Estados Unidos enfrenta una ola de cancelaciones de vuelos por el prolongado cierre de gobierno

Más de 1.400 vuelos fueron cancelados solo el lunes pasado y miles sufren demoras, en medio de una crisis que se agrava por la falta de pago a controladores aéreos. El Departamento de Transporte impuso reducciones operativas que podrían intensificarse si no se reabre el gobierno.

La paralización del gobierno federal de Estados Unidos, que ya llevó más de cuarenta días, está generando un impacto severo en el sistema aéreo del país. Solo el lunes, más de 1.400 vuelos fueron cancelados y cientos más reportaron retrasos, mientras las aerolíneas se ven obligadas a limitar la cantidad de operaciones para aliviar la presión sobre un cuerpo de controladores aéreos que continúa trabajando sin recibir salario.

El secretario de Transporte, Sean P. Duffy, advirtió que la crisis empeorará en los próximos días, ya que muchos controladores aéros están agotados y buscando empleo alternativo para cubrir sus necesidades económicas. A esto se suma la directriz oficial que exige a las aerolíneas reducir sus operaciones en al menos un 6% en decenas de aeropuertos de alta actividad, con expectativas de que los recortes progresen hasta un 10% a lo largo de la semana.

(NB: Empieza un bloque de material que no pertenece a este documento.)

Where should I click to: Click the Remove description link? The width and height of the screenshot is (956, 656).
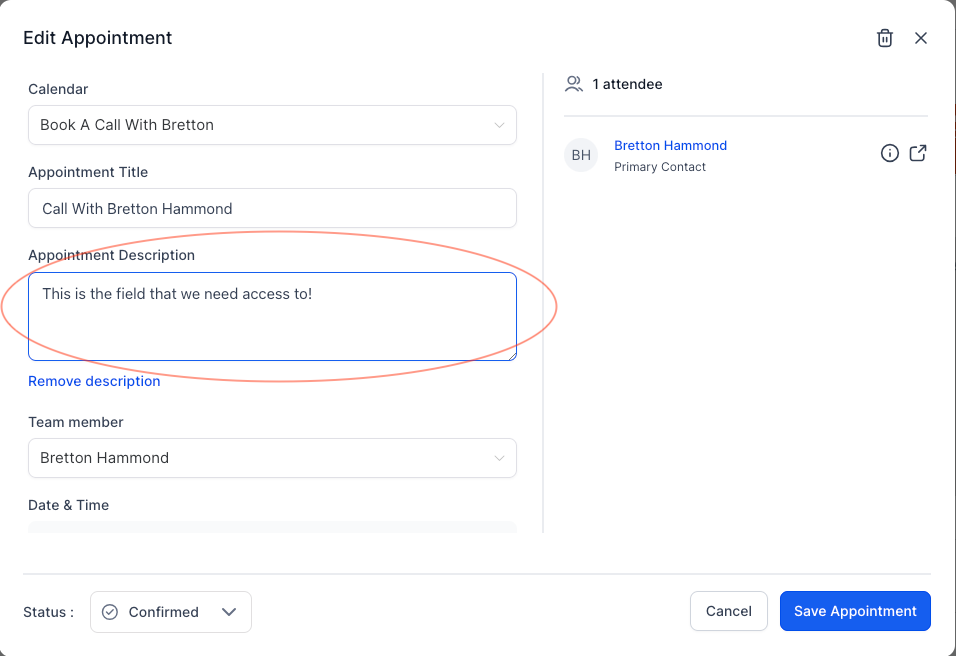(94, 381)
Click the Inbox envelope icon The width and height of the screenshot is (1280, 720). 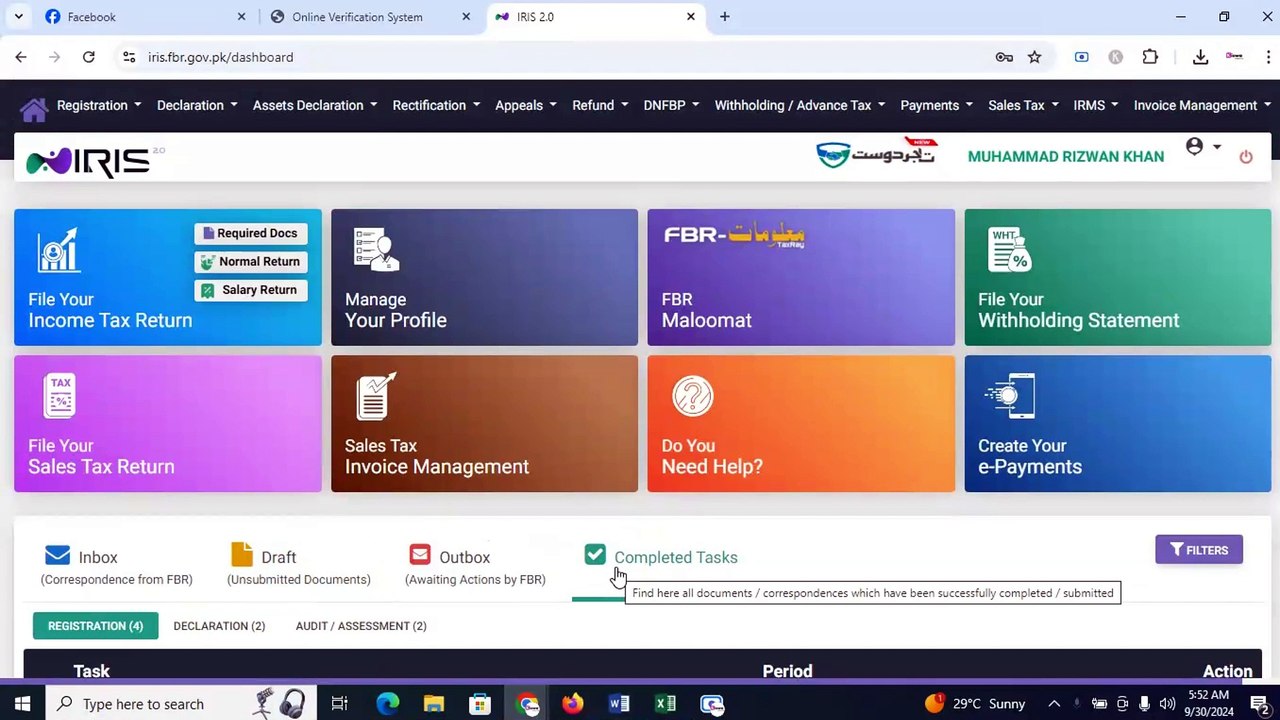(57, 555)
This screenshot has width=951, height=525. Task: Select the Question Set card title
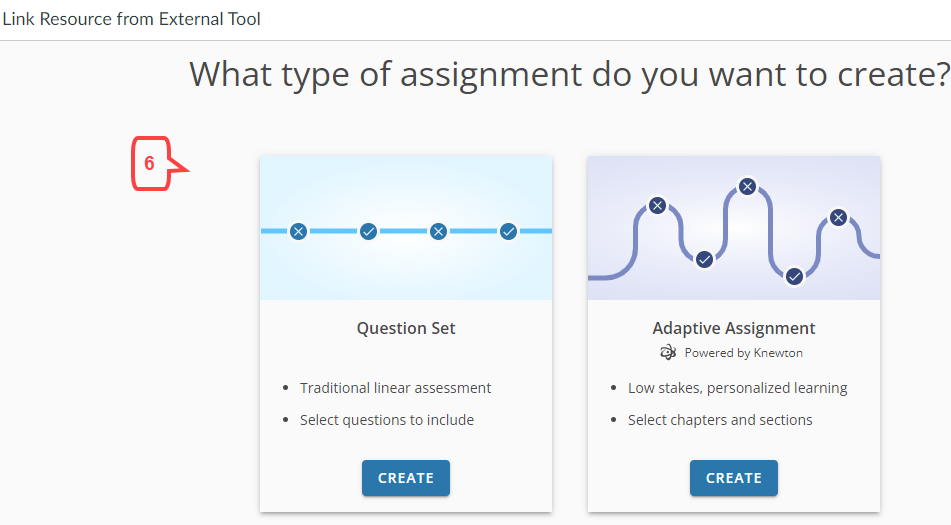tap(406, 328)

Los principales aeropuertos afectados incluyen O’Hare en Chicago, líder en cancelaciones de salidas, y Hartsfield-Jackson en Atlanta, que encabeza las de vuelos entrantes. Entre las compañías más afectadas se encuentran Delta y Southwest Airlines, con cancelaciones que superan las cuatrocientas operaciones, mientras que SkyWest reportó una suspensión del 10% de su programación.

Las aerolíneas están obligadas a reembolsar íntegramente los pasajes cancelados y permiten a los pasajeros desistir del viaje en caso de retrasos extensos, derechos que buscan mitigar el impacto en los viajeros.

La presión política para resolver el cierre muestra señales de avance, con una votación significativa en el Senado que podría abrir el camino para la reapertura gubernamental. Sin embargo, la prolongación de esta situación amenaza con ampliar aún más el caos en los aeropuertos y afectar negativamente a millones de pasajeros próximos a las festividades de Acción de Gracias.

Este contexto mantiene en vilo a la industria aérea y a los pasajeros, evidenciando la importancia del acuerdo político para mitigar una de las crisis más graves que afecta al transporte aéreo en Estados Unidos en años recientes.